(Sebuah pengalaman bersama peserta Kelas Menulis)
Oleh: Nanang Fahrudin
Pernahkah kau menikmati kopi yang dilumuri cahaya rembulan?. Sekadar memberitahu saja, aku pernah. Dan baru kemarin malam. Kopiku berdiri di tengah tanah lapang yang bisa untuk bermain bola. Dan sesekali api lilin yang sedang bermain-main dengan angin malam menjilatnya. Kopiku menjadi lebih nikmat oleh semuanya.
Kopiku tidak sendirian. Di sampingnya berderet gelas-gelas berisi kopi. Gelas itu ada yang dipegang, ada yang terguling, ada yang kosong lalu diisi lagi dari ceret, dan ada yang tetap dihuni kopi sebelum ada mulut yang mendekatinya dan memindahkan semuanya dari gelas menuju perut.
Dan satu lagi. Kopiku lain dari kopi yang selama ini kunikmati. Karena kopiku berada jauh dari kota Bojonegoro. Tepatnya 50 kilometer dari kota. Kopiku berdiri di antara bukit dan jalan terjal. Kopiku terselip di antara rumah-rumah kecil yang ditata tak beraturan, menyesuaikan bentuk alam pegunungan yang tak rata.
Ya, segelas kopi itu berada di Dusun Tadahan, Desa Krondonan, Kecamatan Gondang, masuk wilayah selatan Kabupaten Bojonegoro. Segelas kopi yang dilumuri cahaya rembulan menjadi nikmat sekali. Apalagi menikmati kopi bersama dengan 25 orang peserta Workshop Menulis yang digelar Sindikat Baca bersama Yayasan Peran Indonesia. Ah, kopi yang indah.
Jika kau terbiasa minum kopi di kafe semacam Starbuck atau warung kopi semacam Mak Bah, ah…semua terasa kecil saat itu. Dan kopiku yang dilumuri cahaya rembulan menjadi sungguh istimewa. Dari tempatku duduk menikmati segelas kopi, aku bisa melihat pucuk bukit Atas Angin yang hitam, bisa menunjuk ke arah Gunung Pandan yang diselimuti malam, dan merasakan air terjun yang lokasinya tak jauh.

■ **Instruksi Tugas**: Tuliskan kembali tanpa perubahan bagian teks sumber tentang kopi di bawah cahaya rembulan, mulai dari "Oleh: Nanang Fahrudin" sampai dengan "gelas menuju perut.".

■ **Bahan**:
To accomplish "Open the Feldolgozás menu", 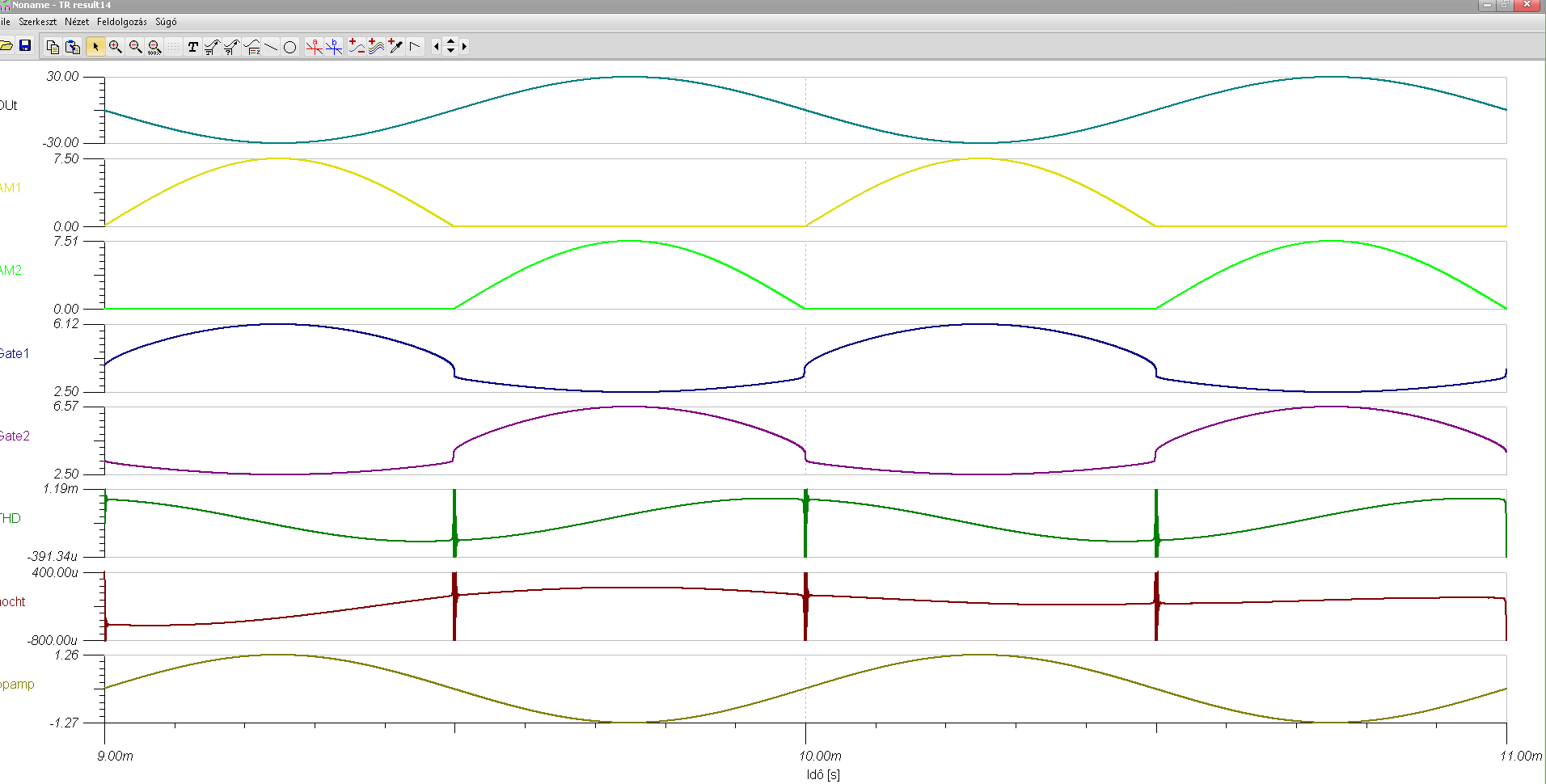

■ **Jawaban Tugas**:
Oleh: Nanang Fahrudin
Pernahkah kau menikmati kopi yang dilumuri cahaya rembulan?. Sekadar memberitahu saja, aku pernah. Dan baru kemarin malam. Kopiku berdiri di tengah tanah lapang yang bisa untuk bermain bola. Dan sesekali api lilin yang sedang bermain-main dengan angin malam menjilatnya. Kopiku menjadi lebih nikmat oleh semuanya.
Kopiku tidak sendirian. Di sampingnya berderet gelas-gelas berisi kopi. Gelas itu ada yang dipegang, ada yang terguling, ada yang kosong lalu diisi lagi dari ceret, dan ada yang tetap dihuni kopi sebelum ada mulut yang mendekatinya dan memindahkan semuanya dari gelas menuju perut.